The required output is the line that contains "现在加入 (762, 375)" and every line after it, each written out exactly, up to the end of the entries.

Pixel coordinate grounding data
Start of Block

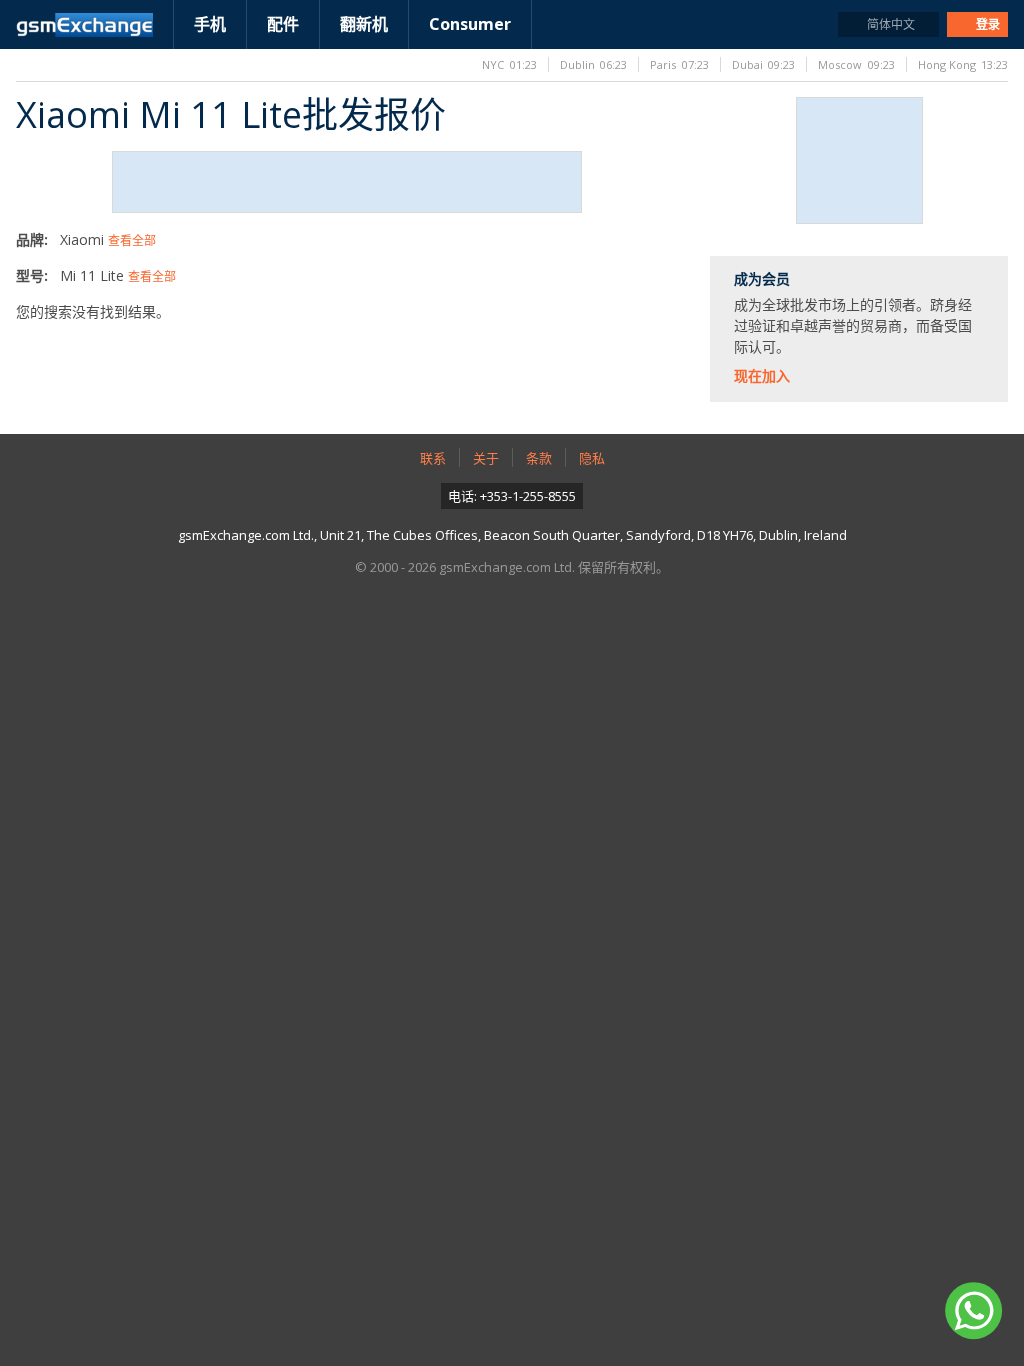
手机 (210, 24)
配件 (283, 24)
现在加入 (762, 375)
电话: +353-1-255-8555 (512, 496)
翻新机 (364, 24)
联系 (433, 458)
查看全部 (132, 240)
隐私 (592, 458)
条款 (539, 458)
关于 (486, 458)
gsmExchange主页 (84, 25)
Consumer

End of Block

**TASK SOLUTION**:
现在加入 (762, 375)
电话: +353-1-255-8555 (512, 496)
翻新机 (364, 24)
联系 (433, 458)
查看全部 (132, 240)
隐私 (592, 458)
条款 (539, 458)
关于 (486, 458)
gsmExchange主页 (84, 25)
Consumer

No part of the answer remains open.